This work proposes a novel molecular representation by modeling molecules as continuous functions—termed molecular fields—over 3D space, in contrast to conventional approaches that treat molecules as discrete objects and thereby overlook their intrinsic continuous field characteristics. To ensure SE(3) invariance, the molecular fields are defined in a canonical coordinate frame, and a sequential hypernetwork is employed to learn the distribution over these fields. The method introduces structured weight tokenization to encode shared priors, enabling a paradigm shift from discrete embeddings to a continuous function space. Experimental results demonstrate that this representation significantly enhances generalization performance in both molecular dynamics simulations and property prediction tasks, while exhibiting strong robustness to variations in molecular discretization and query mechanisms.

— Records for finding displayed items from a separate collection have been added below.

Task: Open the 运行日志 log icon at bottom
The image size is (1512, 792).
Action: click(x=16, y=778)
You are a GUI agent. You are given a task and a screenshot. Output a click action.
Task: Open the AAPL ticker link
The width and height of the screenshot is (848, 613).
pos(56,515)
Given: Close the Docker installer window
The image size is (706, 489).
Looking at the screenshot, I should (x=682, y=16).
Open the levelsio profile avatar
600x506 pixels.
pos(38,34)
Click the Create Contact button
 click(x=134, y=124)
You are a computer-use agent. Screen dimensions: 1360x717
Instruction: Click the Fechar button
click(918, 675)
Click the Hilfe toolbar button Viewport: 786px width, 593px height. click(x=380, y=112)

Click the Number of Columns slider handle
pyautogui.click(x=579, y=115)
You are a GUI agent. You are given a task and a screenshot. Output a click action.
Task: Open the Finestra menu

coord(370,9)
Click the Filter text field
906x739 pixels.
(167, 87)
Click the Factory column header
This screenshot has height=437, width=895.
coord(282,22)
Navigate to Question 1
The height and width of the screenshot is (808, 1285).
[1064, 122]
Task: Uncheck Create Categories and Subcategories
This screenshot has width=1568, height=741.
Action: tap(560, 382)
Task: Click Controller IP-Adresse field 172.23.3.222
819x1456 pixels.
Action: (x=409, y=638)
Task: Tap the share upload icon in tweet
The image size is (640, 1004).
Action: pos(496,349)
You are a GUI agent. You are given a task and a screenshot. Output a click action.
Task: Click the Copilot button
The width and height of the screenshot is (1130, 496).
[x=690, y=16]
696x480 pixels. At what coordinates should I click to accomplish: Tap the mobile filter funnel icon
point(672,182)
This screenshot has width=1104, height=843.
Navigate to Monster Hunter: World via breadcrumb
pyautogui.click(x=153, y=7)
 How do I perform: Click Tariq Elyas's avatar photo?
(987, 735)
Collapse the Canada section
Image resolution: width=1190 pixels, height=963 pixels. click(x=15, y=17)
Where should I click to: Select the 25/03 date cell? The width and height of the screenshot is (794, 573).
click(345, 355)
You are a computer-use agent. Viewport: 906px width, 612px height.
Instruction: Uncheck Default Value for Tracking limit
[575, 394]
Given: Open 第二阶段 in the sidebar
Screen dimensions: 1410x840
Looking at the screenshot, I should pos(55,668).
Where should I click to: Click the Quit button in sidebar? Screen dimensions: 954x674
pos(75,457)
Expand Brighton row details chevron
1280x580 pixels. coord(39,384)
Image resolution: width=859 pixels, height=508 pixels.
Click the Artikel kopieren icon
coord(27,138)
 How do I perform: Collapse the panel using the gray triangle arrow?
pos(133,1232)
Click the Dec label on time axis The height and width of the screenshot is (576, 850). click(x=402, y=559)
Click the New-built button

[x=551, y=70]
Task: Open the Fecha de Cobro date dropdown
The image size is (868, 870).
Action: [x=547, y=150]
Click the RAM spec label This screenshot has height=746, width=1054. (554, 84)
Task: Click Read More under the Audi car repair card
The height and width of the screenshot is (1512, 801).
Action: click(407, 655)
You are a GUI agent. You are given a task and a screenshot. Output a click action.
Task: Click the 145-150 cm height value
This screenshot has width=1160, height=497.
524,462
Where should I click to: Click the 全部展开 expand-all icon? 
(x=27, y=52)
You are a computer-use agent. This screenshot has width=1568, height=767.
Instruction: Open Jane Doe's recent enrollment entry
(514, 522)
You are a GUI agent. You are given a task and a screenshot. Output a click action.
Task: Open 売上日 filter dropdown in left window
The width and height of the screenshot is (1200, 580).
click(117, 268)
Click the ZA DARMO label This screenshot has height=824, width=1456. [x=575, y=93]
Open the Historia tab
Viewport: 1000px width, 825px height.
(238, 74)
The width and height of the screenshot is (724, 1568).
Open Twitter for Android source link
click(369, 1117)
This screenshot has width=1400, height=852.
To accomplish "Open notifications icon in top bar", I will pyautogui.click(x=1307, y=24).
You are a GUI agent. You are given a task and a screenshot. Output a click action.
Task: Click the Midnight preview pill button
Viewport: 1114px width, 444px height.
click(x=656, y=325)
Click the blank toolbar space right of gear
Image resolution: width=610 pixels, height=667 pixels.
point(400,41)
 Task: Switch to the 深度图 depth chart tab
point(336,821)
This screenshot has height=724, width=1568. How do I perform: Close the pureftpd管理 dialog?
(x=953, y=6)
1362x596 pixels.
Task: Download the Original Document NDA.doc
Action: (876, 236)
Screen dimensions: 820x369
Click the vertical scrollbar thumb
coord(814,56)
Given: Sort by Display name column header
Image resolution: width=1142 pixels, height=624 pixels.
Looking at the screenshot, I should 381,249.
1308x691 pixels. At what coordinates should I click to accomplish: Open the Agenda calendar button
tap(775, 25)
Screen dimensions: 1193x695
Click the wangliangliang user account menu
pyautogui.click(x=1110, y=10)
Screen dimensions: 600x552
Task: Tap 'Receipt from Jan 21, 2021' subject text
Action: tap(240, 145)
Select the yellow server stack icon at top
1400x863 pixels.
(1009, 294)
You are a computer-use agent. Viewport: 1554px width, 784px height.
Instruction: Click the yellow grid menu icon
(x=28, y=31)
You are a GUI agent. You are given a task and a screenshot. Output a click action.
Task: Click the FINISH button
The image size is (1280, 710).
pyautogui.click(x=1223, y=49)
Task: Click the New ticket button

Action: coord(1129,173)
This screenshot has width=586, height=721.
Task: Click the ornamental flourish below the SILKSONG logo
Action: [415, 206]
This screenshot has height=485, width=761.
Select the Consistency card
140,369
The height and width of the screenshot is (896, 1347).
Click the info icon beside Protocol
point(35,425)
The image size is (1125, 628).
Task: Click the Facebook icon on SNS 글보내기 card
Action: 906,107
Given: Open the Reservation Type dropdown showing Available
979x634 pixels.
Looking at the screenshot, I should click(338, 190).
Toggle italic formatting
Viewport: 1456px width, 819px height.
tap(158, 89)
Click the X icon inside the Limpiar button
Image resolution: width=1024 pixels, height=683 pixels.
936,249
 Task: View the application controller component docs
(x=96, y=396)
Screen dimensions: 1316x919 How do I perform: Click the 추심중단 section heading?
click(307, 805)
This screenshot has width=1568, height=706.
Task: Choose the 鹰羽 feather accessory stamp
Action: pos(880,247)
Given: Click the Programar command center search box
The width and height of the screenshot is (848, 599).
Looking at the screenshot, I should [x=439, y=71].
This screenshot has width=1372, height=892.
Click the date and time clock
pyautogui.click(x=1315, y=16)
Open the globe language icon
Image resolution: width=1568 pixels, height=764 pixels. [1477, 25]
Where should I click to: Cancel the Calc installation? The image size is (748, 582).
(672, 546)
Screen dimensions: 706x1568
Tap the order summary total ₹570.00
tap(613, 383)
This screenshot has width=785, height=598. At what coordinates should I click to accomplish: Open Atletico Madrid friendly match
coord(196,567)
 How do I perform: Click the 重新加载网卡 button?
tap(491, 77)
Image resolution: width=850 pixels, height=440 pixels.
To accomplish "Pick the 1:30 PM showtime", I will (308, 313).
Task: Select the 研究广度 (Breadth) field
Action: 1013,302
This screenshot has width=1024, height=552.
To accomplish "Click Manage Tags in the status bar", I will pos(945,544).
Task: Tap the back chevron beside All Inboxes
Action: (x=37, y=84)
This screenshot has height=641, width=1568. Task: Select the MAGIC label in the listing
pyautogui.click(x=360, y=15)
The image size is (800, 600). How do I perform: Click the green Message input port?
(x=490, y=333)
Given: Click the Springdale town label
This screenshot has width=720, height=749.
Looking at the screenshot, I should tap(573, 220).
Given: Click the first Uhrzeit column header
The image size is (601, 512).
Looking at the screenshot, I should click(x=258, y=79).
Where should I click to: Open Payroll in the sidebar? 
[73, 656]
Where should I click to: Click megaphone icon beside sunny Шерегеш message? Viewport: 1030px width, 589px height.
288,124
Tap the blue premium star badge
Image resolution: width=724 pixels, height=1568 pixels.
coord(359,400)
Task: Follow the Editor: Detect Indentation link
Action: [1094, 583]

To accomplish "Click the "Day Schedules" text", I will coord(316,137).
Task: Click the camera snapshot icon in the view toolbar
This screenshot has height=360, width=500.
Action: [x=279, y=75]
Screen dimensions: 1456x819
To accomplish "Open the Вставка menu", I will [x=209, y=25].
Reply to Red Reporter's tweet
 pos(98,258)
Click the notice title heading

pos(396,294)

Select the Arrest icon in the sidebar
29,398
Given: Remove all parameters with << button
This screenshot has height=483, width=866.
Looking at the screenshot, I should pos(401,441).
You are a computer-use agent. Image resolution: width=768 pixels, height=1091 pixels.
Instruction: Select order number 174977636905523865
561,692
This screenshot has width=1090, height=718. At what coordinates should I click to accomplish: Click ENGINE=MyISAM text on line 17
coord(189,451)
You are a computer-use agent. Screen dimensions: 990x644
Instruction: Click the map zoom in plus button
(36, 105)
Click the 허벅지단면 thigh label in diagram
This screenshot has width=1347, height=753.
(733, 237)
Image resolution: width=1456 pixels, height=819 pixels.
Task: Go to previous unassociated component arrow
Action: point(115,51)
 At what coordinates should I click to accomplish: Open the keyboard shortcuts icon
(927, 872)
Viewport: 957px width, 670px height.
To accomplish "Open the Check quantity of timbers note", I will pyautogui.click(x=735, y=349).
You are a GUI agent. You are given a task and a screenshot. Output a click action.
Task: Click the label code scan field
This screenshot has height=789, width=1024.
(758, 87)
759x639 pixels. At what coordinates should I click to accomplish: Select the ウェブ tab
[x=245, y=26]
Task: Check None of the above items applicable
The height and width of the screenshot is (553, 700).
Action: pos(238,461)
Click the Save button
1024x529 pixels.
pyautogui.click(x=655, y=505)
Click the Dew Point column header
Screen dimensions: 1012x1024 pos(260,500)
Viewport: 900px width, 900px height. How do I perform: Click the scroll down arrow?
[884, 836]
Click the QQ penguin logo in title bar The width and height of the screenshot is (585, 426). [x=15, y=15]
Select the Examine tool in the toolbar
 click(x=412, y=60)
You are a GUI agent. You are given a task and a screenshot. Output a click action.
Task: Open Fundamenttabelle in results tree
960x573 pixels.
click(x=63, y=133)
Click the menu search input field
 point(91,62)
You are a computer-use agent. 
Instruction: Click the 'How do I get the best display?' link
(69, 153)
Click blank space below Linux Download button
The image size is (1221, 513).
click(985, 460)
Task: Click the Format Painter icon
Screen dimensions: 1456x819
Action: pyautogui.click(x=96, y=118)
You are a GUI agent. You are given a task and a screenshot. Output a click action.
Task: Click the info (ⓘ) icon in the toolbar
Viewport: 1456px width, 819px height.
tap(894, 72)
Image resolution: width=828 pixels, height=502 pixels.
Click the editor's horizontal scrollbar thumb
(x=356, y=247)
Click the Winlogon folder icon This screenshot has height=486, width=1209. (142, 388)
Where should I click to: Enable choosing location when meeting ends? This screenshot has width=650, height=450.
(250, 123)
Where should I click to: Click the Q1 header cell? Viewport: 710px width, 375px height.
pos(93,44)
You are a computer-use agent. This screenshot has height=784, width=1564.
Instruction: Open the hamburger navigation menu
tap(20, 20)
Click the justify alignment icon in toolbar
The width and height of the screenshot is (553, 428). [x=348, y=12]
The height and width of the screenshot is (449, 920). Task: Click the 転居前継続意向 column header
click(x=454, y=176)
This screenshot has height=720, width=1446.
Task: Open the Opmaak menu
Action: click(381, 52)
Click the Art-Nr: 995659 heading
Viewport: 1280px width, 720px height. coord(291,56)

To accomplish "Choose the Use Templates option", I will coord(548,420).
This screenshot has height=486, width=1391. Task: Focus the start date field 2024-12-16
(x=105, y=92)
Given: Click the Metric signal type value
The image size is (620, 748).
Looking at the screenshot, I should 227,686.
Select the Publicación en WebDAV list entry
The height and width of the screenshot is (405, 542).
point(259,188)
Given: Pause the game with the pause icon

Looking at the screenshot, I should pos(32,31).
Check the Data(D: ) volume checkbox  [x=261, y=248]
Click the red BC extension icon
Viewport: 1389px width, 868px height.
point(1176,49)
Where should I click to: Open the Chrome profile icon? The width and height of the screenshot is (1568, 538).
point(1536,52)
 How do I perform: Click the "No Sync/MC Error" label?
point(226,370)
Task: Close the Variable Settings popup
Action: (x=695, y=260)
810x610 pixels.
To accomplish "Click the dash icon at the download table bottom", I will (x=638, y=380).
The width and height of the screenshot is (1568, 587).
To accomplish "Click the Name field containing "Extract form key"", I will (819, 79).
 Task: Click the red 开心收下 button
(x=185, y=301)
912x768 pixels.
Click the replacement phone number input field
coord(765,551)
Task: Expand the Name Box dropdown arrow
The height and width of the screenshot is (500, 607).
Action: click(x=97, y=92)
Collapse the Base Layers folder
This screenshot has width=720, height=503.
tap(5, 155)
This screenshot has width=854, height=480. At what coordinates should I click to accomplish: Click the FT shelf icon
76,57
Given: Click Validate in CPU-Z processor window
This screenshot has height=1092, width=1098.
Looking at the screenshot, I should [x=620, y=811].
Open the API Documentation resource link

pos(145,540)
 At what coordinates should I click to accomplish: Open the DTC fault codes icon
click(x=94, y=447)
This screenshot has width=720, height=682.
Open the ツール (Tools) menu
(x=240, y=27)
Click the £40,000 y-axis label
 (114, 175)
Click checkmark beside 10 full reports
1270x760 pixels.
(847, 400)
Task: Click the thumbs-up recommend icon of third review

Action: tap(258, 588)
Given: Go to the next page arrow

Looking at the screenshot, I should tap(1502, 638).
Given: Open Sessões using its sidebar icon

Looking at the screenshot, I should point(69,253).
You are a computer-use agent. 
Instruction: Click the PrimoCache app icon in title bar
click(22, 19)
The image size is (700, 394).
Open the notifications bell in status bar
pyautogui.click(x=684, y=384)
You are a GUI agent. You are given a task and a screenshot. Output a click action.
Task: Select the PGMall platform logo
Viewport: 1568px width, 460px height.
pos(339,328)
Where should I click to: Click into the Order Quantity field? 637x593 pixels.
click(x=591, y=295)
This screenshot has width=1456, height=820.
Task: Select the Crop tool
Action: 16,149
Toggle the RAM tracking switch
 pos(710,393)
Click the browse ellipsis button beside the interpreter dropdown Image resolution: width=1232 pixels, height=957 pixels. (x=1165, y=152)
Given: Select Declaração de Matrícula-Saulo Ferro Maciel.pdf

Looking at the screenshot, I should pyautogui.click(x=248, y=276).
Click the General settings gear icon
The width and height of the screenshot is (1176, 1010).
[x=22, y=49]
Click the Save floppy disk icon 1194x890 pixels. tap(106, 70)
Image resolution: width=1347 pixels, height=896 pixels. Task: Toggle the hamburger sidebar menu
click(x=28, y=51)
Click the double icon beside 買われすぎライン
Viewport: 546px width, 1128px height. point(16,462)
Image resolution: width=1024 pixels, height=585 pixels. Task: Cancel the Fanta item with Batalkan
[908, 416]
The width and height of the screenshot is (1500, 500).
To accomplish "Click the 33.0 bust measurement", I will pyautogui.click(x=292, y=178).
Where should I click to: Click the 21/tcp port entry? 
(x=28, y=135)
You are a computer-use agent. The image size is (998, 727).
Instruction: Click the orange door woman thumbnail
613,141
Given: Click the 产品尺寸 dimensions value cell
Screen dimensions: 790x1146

Molecular representations fundamentally shape how machine learning systems reason about molecular structure and physical properties. Most existing approaches adopt a discrete pipeline: molecules are encoded as sequences, graphs, or point clouds, mapped to fixed-dimensional embeddings, and then used for task-specific prediction. This paradigm treats molecules as discrete objects, despite their intrinsically continuous and field-like physical nature. We argue that molecular learning can instead be formulated as learning in function space. Specifically, we model each molecule as a continuous function over three-dimensional (3D) space and treat this molecular field as the primary object of representation. From this perspective, conventional molecular representations arise as particular sampling schemes of an underlying continuous object. We instantiate this formulation with MolField, a hyper-network-based framework that learns distributions over molecular fields. To ensure physical consistency, these functions are defined over canonicalized coordinates, yielding invariance to global SE(3) transformations. To enable learning directly over functions, we introduce a structured weight tokenization and train a sequence-based hyper-network to model a shared prior over molecular fields. We evaluate MolField on molecular dynamics and property prediction. Our results show that treating molecules as continuous functions fundamentally changes how molecular representations generalize across tasks and yields downstream behavior that is stable to how molecules are discretized or queried.